L=Symmetric(rand(Float32,10000,10000))
C=zeros(Float32,size(L,1),size(L,2))
D=zeros(Float32,size(L,1),size(L,2))
D[1,1]=1
k=750

function Lapprox!(C::Array{Float32,2},D::Array{Float32,2},i)
    m=min((i-1),k)
    N=Int32.(partialsortperm(L[i,1:(i-1)],1:m,rev=true))
    C[i,N]=L[N,N]\L[N,i]
    D[i,i]=L[i,i] - transpose(L[i,N])*C[i,N]
end

for i=2:size(C,1) Lapprox!(C,D,i) end

I want to take advantage of GPU programming, but I am starting with this type of programming… So far, I tried the following code:

using LinearAlgebra
using CuArrays
using CUDAnative

L=cu(Symmetric(rand(10000,10000)))
C=CuArray{Float32}(undef, size(L,1),size(L,2))
D=CuArray{Float32}(undef, size(L,1),size(L,2))
D[1,1]=1
k=750

function Lapprox!(C,D,i)
    m=min((i-1),k)
    N=Int32.(partialsortperm(L[i,1:(i-1)],1:m,rev=true))
    C[i,N]=L[N,N]\L[N,i]
    D[i,i]=L[i,i] - transpose(L[i,N])*C[i,N]
end

@cuda for i=2:size(C,1) Lapprox!(C,D,i) end

but it doesn’t work… Can anyone give me some insights for the function Lapprox! and @cuda macro line, please? Thank you!

That’s not now GPU programming works. Either you write a kernel function, not a for loop as you’re using here, and launch that with @cuda, or you write a function that you broadcast over an array, which you can run on the GPU by using CuArrays instead.

Ok, thanks :slight_smile: I tried the function

function Lapprox!(C,D)
    i = (blockIdx().x-1) * blockDim().x + threadIdx().x
    m=min(i,k)
    N=Int32.(partialsortperm(L[i+1,1:i],1:m,rev=true))
    C[i+1,N]=L[N,N]\L[N,i+1]
    D[i+1,i+1]=L[i+1,i+1] - transpose(L[i+1,N])*C[i+1,N]
    return nothing
end

and @cuda threads=12 Lapprox!(C,D) but it doesn’t work.

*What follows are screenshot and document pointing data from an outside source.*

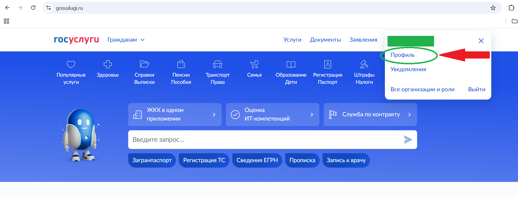Open the ЖКХ в одном приложении banner
This screenshot has height=198, width=518.
click(175, 114)
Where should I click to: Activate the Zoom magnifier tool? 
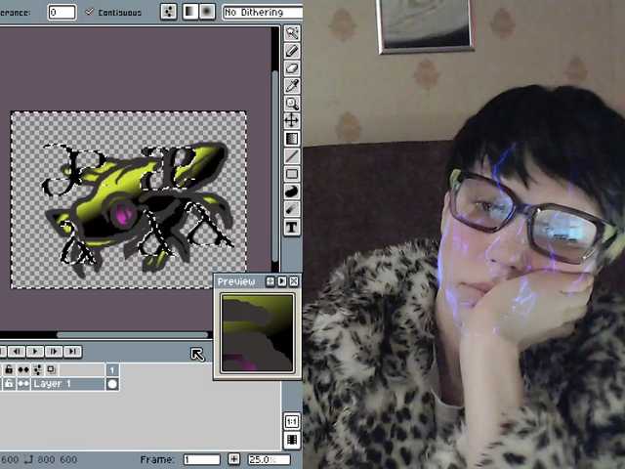coord(291,104)
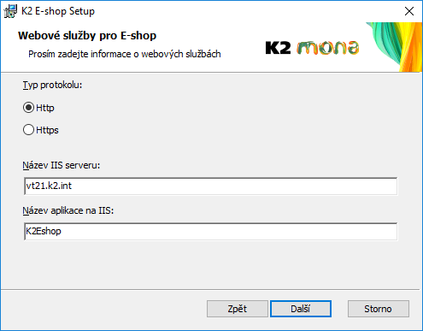The width and height of the screenshot is (423, 331).
Task: Click the K2 E-shop Setup title text
Action: [x=58, y=11]
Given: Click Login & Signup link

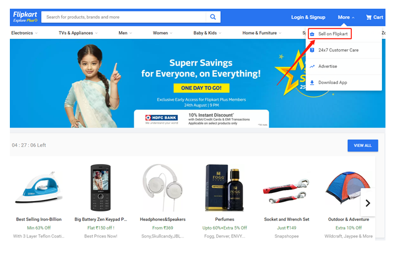Looking at the screenshot, I should tap(308, 17).
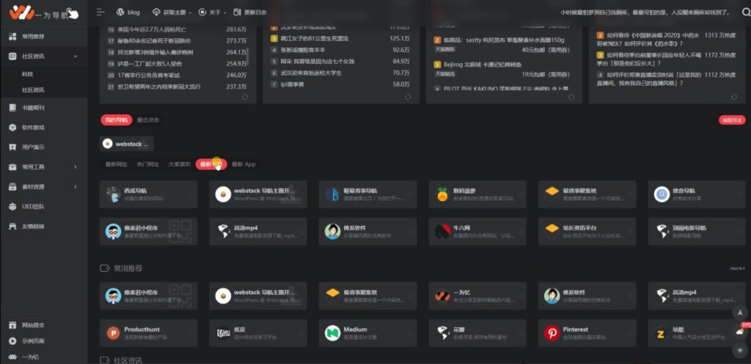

Those heavyweight functions (transpose, partialsortperm) are probably not GPU compatible. Furthermore, you need to be using GPU memory, i.e. CuArrays, for C and D. You’ll need to get some CUDA experience, using CUDAnative in Julia works at a similar abstraction level. Have a look at this tutorial: https://juliagpu.gitlab.io/CuArrays.jl/tutorials/generated/intro/

For a more high-level abstraction level, you can use the broadcasting functionality from CuArrays (similar to broadcasting on regular Arrays), but you’ll also need to take care about not calling GPU incompatible functionality.

Yes, I think the problem is with the non-compatible functions. I think I saw something like this in the error message. Thanks for your suggestion :slight_smile: Will try to deal with it. CUDA seems interesting but if I’m not able to do it, I will go back to my regular code :slight_smile: As you said, it requires experience and I’m still new in GPU programming.